Another argument highlighting the limitations of TTE measurements is put forward by Vriesendorp et al. [10], who analyzed the predictive value of iEOA charts in a homogenous cohort of patients. They constructed “train” and “test” subgroups, wherein they measured EOA in the “train” cohort and tested the predictive value by comparing with the post-implant EOA in the “test” cohort. They demonstrated a large variation in measured EOA for each size of valve and a high degree of misclassification of PPM in the test cohort. Nonetheless, even using in vitro measurements, the correlation between projected iEOA (derived from iEOA charts created using TTE data from the train subset) and measured iEOA (in the test subset) was poor (r = 0.50) [10].

3. Clinical Impact of PPM

The impact of PPM on patients is profound. It can lead to higher morbidity and mortality and persistent symptoms, and accelerates the degeneration of bioprosthetic valves [2][11][12]. The most recently published large-scale clinical study involved 16,423 patients and demonstrated that severe PPM (adjudicated based on published EOA data and VARC3 criteria) impacted long-term (10 year) mortality, as well as leading to increased readmissions with heart failure [13]. However, the same study suggested that moderate PPM had a negligible effect. Therefore, some groups suggest that it may be too aggressive in taking steps to avoid moderate PPM, conducting more extensive surgeries for limited prognostic benefit [4].
There have been five meta-analyses looking at patient outcomes related to PPM. Sa et al. [5] included 108,182 patients with moderate and severe PPM, and demonstrated increased peri-operative mortality, and also mortality 1, 5, and 10 years after surgery.

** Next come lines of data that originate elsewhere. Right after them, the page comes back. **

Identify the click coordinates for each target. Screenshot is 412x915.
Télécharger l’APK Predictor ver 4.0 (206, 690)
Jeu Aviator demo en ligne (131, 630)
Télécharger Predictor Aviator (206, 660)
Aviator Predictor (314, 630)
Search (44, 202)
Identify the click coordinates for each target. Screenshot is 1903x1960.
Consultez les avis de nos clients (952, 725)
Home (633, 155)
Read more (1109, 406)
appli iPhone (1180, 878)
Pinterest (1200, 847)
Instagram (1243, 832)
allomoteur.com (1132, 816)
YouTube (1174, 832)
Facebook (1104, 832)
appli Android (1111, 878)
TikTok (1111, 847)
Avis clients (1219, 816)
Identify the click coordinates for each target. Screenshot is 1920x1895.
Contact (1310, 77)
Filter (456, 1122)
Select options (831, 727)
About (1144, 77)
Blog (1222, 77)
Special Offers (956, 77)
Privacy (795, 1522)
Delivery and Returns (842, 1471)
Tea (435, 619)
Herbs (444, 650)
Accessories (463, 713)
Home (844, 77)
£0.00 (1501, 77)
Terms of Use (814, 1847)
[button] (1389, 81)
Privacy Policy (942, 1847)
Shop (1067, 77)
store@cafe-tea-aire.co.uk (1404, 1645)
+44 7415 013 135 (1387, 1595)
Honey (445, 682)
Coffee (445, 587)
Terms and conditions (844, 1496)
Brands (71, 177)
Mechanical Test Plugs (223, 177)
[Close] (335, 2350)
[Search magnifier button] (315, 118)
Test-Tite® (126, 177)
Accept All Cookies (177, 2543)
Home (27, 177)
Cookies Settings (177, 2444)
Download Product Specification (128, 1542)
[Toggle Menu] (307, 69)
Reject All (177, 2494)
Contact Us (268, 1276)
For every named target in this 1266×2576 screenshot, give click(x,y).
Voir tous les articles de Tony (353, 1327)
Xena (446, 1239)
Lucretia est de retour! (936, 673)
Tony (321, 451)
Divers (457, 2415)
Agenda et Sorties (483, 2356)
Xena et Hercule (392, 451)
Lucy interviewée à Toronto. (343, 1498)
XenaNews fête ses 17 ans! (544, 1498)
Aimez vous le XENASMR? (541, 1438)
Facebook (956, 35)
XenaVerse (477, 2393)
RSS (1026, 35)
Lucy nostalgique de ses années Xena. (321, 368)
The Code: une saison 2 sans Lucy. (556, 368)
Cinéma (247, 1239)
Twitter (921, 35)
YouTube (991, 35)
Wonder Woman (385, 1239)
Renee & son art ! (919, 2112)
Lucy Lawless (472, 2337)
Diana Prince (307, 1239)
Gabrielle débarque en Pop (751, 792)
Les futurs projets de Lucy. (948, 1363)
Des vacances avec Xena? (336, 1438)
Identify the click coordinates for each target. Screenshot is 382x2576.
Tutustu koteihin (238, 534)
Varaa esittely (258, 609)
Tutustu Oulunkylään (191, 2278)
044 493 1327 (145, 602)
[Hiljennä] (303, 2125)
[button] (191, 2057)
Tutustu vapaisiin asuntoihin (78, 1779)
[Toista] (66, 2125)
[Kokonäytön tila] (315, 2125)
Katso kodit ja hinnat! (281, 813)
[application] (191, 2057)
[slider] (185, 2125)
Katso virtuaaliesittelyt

In a subgroup analysis, the mortality impact was worse in the severe PPM group compared to the moderate PPM group. Dayan et al. [14] assessed 40,381 patients (of which 813 had TAVR), and showed perioperative mortality was 56% higher and overall mortality 26% higher in the PPM group. PPM also has an increased effect of worsening mortality in patients aged <70 or with concomitant coronary artery bypass grafting (CABG). When divided into subsets of severe and moderate PPM, severe PPM caused increased mortality in the perioperative period and in the long-term, but moderate PPM only did so in the perioperative period, indicating perhaps a vulnerability of the myocardium to increased afterload immediately post-surgery. Chen et al. [15] included 14,874 patients and showed that PPM increased mid-term (5-year) and long-term (10-year) mortalities by 42% and 52%, respectively. They showed that this was the case for all patient sub-populations with severe PPM, but not those with moderate PPM. Younger patients, women, and patients with poor preoperative left-ventricular ejection fraction (LVEF) showed worse long-term outcomes in the presence of any degree of PPM. In patients with impaired LVEF, both moderate and severe PPM increased both perioperative and long-term mortality. Takagi et al. [16] included 16,021 patients and demonstrated a 31% increased risk of late mortality in PPM. However, when stratifying patients according to severe or moderate PPM, only those with severe PPM showed an increase in hazard ratio for mortality. Head et al. [17] included 27,186 patients and demonstrated a 34% increase in all-cause, long term mortality for all definitions of PPM. Additionally, when stratified by degree of PPM, both moderate and severe PPM were associated with increased all-cause and cardiac mortality. Therefore, PPM is associated with increased morbidity and mortality, with severe PPM being strongly associated with worse outcomes, although the impact of moderate PPM is not consistent across the published literature.
A particular subgroup of patients who are at significant risk of poor outcomes due to PPM are those with poor LVEF. Blais et al. [18] showed that in patients with LVEF ≥ 40%, early mortality was relatively low with non-severe or moderate PPM (mortality rate 2–5%). However, for patients with LVEF < 40%, mortality was 16%, and it was 77% for both those with moderate and those with severe PPM. The authors suggest that this is because an impaired LV is more vulnerable to increased afterload. This will have implications for the management of potential PPM when deciding to treat these patients, as a poor LVEF will be a strong indication to undertake strategies to mitigate potential PPM.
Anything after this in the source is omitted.